##### PAGE TEXT

Michael Friendly
2013-Jan-29 13:44 UTC
[R] how to suppress the intercept in an lm()-like formula method?
I'm trying to write a formula method for canonical correlation analysis,
that could be called similarly to lm() for
a multivariate response:
cancor(cbind(y1,y2,y3) ~ x1+x2+x3+x4, data=, ...)
or perhaps more naturally,
cancor(cbind(y1,y2,y3) ~ cbind(x1,x2,x3,x4), data=, ...)
I've adapted the code from lm() to my case, but in this situation, it
doesn't make sense to
include an intercept, since X & Y are mean centered by default in the
computation.
In the code below, I can't see where the intercept gets included in the
model matrix and therefore
how to suppress it. There is a test case at the end, showing that the
method fails when called
normally, but works if I explicitly use -1 in the formula. I could hack
the result of model.matrix(),
but maybe there's an easier way?
cancor <- function(x, ...) {
UseMethod("cancor", x)
}
cancor.default <- candisc:::cancor
# TODO: make cancisc::cancor() use x, y, not X, Y
cancor.formula <- function(formula, data, subset, weights,
na.action,
method = "qr",
model = TRUE,
x = FALSE, y = FALSE, qr = TRUE,
contrasts = NULL, ...) {
cl <- match.call()
mf <- match.call(expand.dots = FALSE)
m <- match(c("formula", "data", "subset",
"weights", "na.action"),
names(mf), 0L)
mf <- mf[c(1L, m)]
mf[[1L]] <- as.name("model.frame")
mf <- eval(mf, parent.frame())
mt <- attr(mf, "terms")
y <- model.response(mf, "numeric")
w <- as.vector(model.weights(mf))
if (!is.null(w) && !is.numeric(w))
stop("'weights' must be a numeric vector")
x <- model.matrix(mt, mf, contrasts)
# fixup to remove intercept???
z <- if (is.null(w))
cancor.default(x, y, ...)
else stop("weights are not yet implemented") # lm.wfit(x, y, w,
...)

##########
##### STORED ROWS

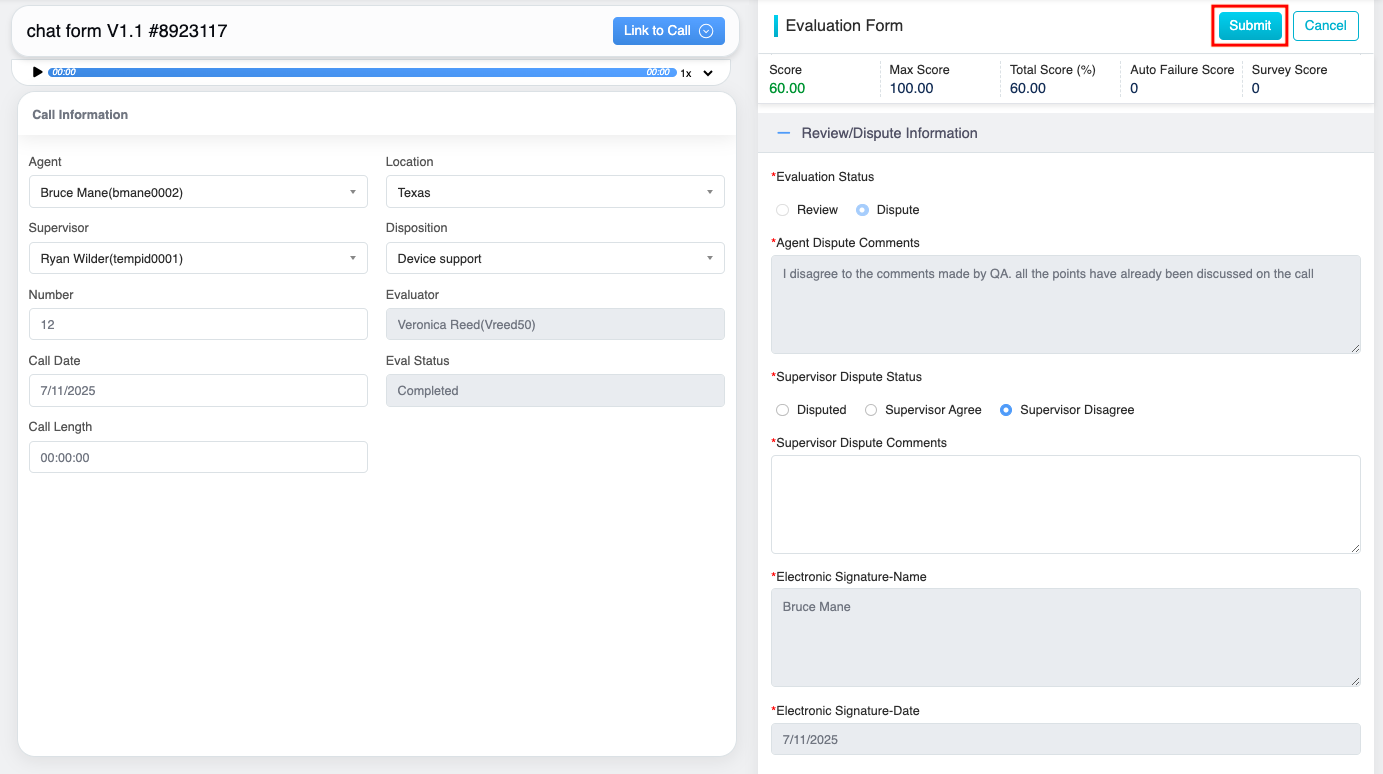This screenshot has height=774, width=1383.
Task: Select the Supervisor Disagree option
Action: pyautogui.click(x=1006, y=410)
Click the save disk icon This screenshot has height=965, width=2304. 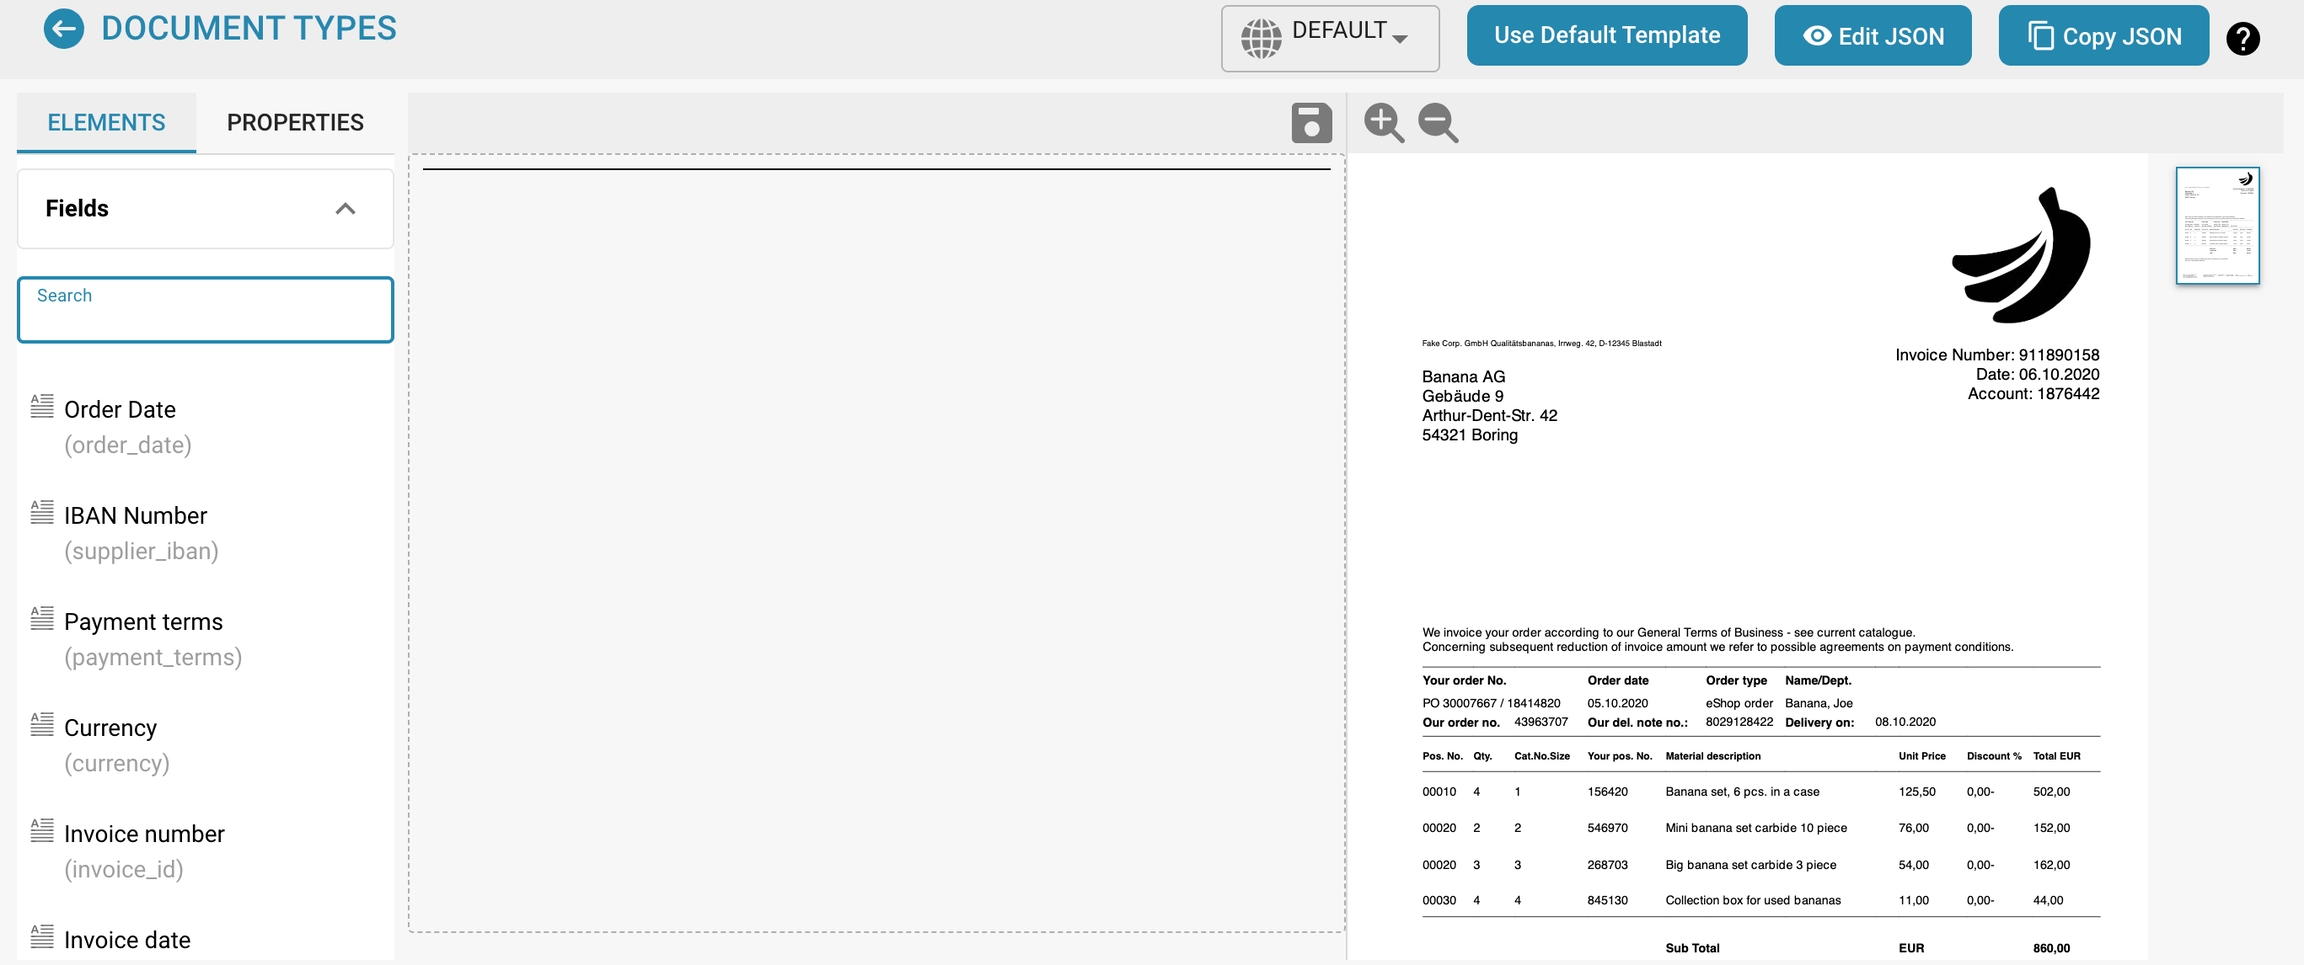[x=1311, y=123]
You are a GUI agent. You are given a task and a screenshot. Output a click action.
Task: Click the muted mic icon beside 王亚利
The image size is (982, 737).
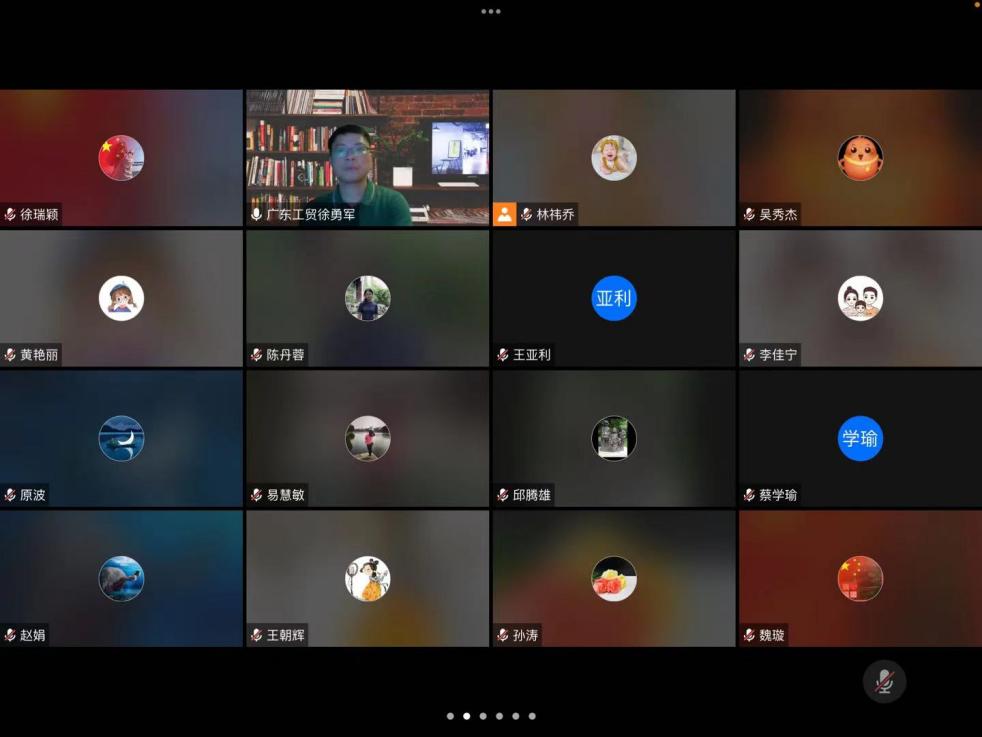[x=503, y=355]
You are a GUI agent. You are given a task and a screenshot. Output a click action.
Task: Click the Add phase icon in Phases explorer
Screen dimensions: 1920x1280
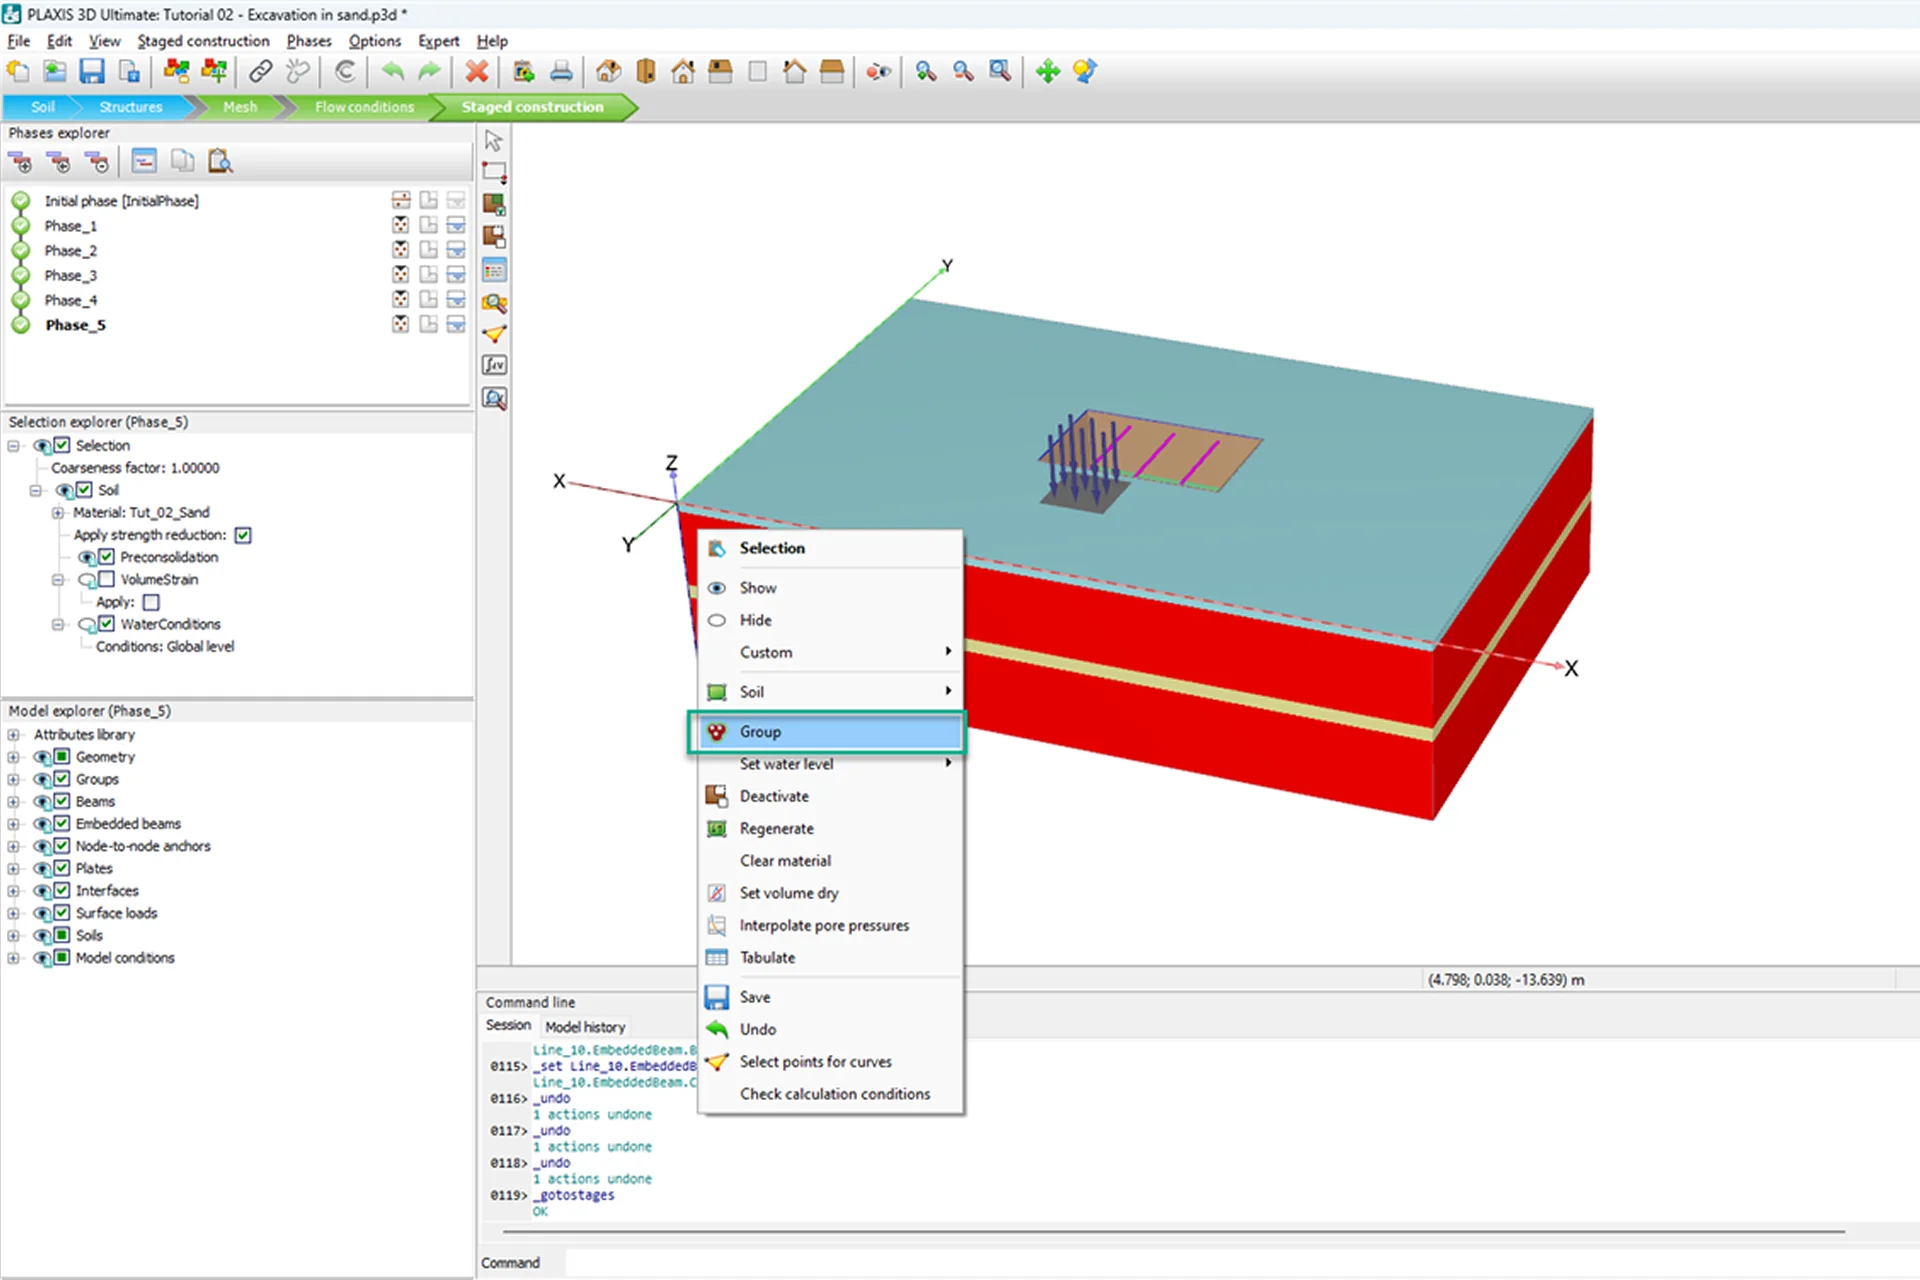[20, 162]
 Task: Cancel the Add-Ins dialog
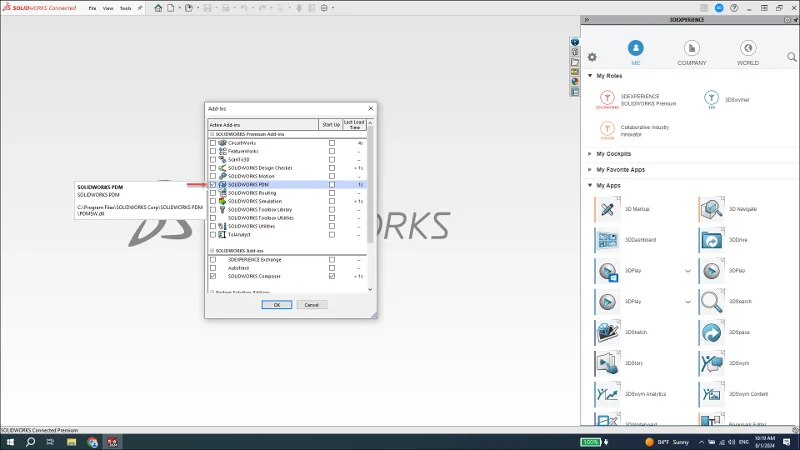click(310, 304)
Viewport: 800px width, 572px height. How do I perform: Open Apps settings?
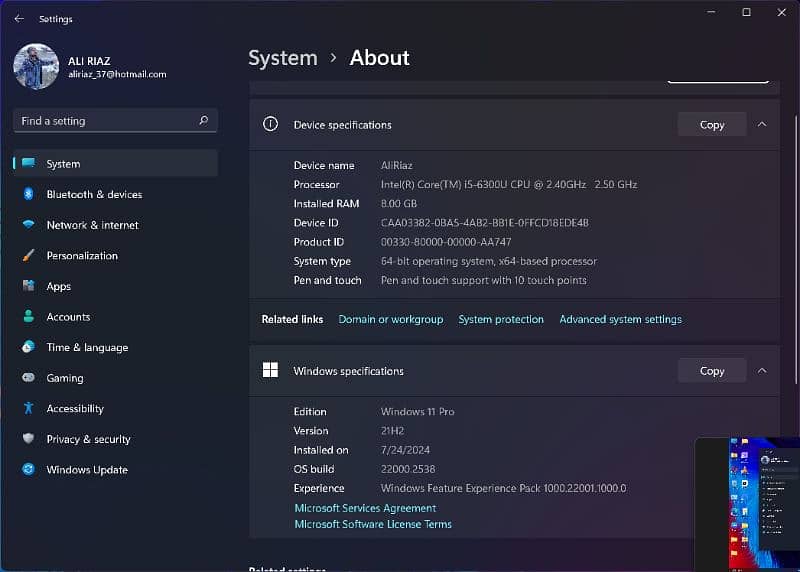(59, 286)
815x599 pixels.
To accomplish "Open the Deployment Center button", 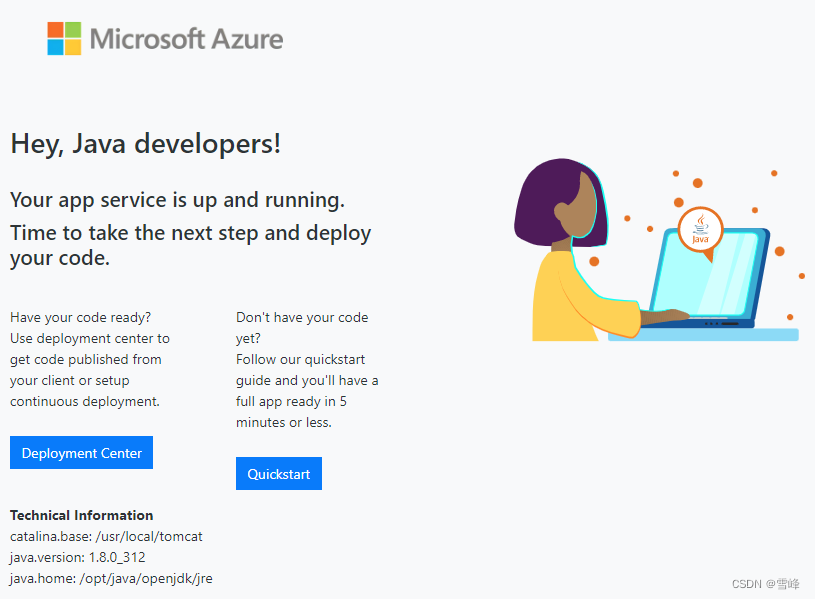I will click(82, 452).
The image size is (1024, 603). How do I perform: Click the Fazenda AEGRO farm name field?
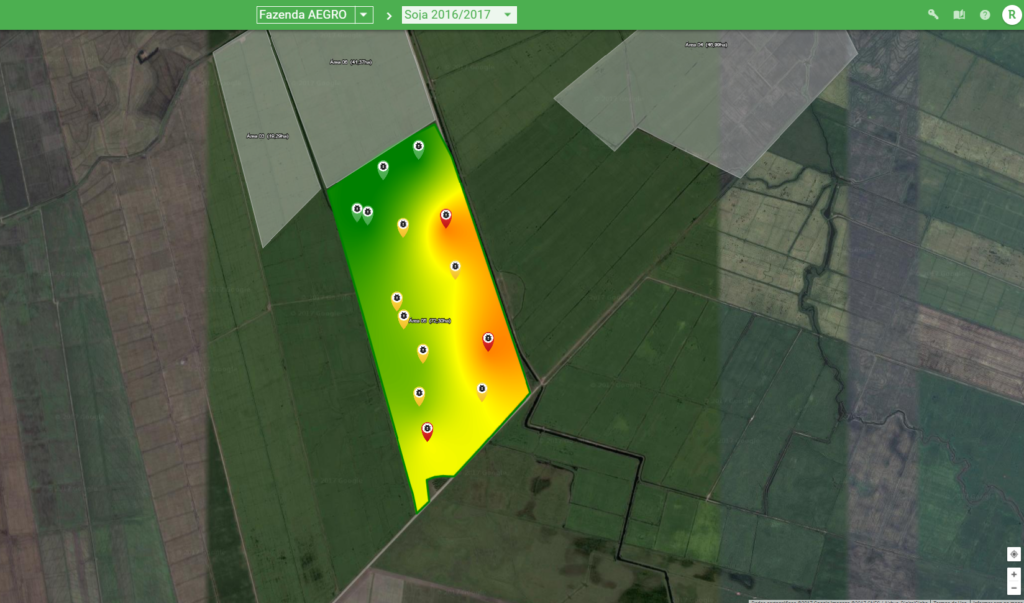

##########

## TASKS FOR THIS EXERCISE
1) Write out the part of the cancor() formula post starting at "Michael Friendly" and ending at "cbind(x1,x2,x3,x4), data=, ...)".
2) Please continue the post about writing a cancor() formula method from the point where it stops.
The records come from a different source than the post.

## RESPONSES TO THE EXERCISE
1)
Michael Friendly
2013-Jan-29 13:44 UTC
[R] how to suppress the intercept in an lm()-like formula method?
I'm trying to write a formula method for canonical correlation analysis,
that could be called similarly to lm() for
a multivariate response:
cancor(cbind(y1,y2,y3) ~ x1+x2+x3+x4, data=, ...)
or perhaps more naturally,
cancor(cbind(y1,y2,y3) ~ cbind(x1,x2,x3,x4), data=, ...)

2)
z$call <- cl
z$terms <- mt
z
}
TESTME <- FALSE
if (TESTME) {
# need to get latest version, 0.6-1 from R-Forge
install.packages("candisc",
repo="http://R-Forge.R-project.org")
library(candisc)
data(Rohwer)
# this bombs: needs intercept removed
cc <- cancor.formula(cbind(SAT, PPVT, Raven) ~ n + s + ns + na + ss,
data=Rohwer)
## Error in chol.default(Rxx) :
## the leading minor of order 1 is not positive definite
#this works as is
cc <- cancor.formula(cbind(SAT, PPVT, Raven) ~ -1 + n + s + ns + na +
ss, data=Rohwer)
cc
## Canonical correlation analysis of:
## 5 X variables: n, s, ns, na, ss
## with 3 Y variables: SAT, PPVT, Raven
##
## CanR CanRSQ Eigen percent cum
## 1 0.6703 0.44934 0.81599 77.30 77.30
## 2 0.3837 0.14719 0.17260 16.35 93.65
## 3 0.2506 0.06282 0.06704 6.35 100.00
##
## Test of H0: The canonical correlations in the
## current row and all that follow are zero
##
...
}
--
Michael Friendly Email: friendly AT yorku DOT ca
Professor, Psychology Dept. & Chair, Quantitative Methods
York University Voice: 416 736-2100 x66249 Fax: 416 736-5814
4700 Keele Street Web: http://www.datavis.ca
Toronto, ONT M3J 1P3 CANADA
Michael Friendly
2013-Jan-29 14:14 UTC
[R] how to suppress the intercept in an lm()-like formula method?
To partly answer my own question: It wasn't that hard to hack the
result of model.matrix() to remove the intercept,
remove.intercept <- function(x) {
if (colnames(x)[1] == "(Intercept)") {
x <- x[,-1]
attr(x, "assign") <- attr(x, "assign")[-1]
}
x
}
However, the model frame and therefore the model terms stored in the
object are wrong, still including the intercept:
Browse[1]> str(mt)
Classes 'terms', 'formula' length 3 cbind(SAT, PPVT, Raven) ~ n
+ s + ns
+ na + ss
..- attr(*, "variables")= language list(cbind(SAT, PPVT, Raven), n,
s, ns, na, ss)
..- attr(*, "factors")= int [1:6, 1:5] 0 1 0 0 0 0 0 0 1 0 ...
.. ..- attr(*, "dimnames")=List of 2
.. .. ..$ : chr [1:6] "cbind(SAT, PPVT, Raven)" "n"
"s" "ns" ...
.. .. ..$ : chr [1:5] "n" "s" "ns"
"na" ...
..- attr(*, "term.labels")= chr [1:5] "n" "s"
"ns" "na" ...
..- attr(*, "order")= int [1:5] 1 1 1 1 1
..- attr(*, "intercept")= int 1
..- attr(*, "response")= int 1
..- attr(*, ".Environment")=<environment: R_GlobalEnv>
..- attr(*, "predvars")= language list(cbind(SAT, PPVT, Raven), n,
s,
ns, na, ss)
..- attr(*, "dataClasses")= Named chr [1:6] "nmatrix.3"
"numeric"
"numeric" "numeric" ...
.. ..- attr(*, "names")= chr [1:6] "cbind(SAT, PPVT,
Raven)" "n" "s"
"ns" ...
Browse[1]>
On 1/29/2013 8:44 AM, Michael Friendly wrote:> I'm trying to write a formula method for canonical correlation
analysis,
> that could be called similarly to lm() for
> a multivariate response:
>
> cancor(cbind(y1,y2,y3) ~ x1+x2+x3+x4, data=, ...)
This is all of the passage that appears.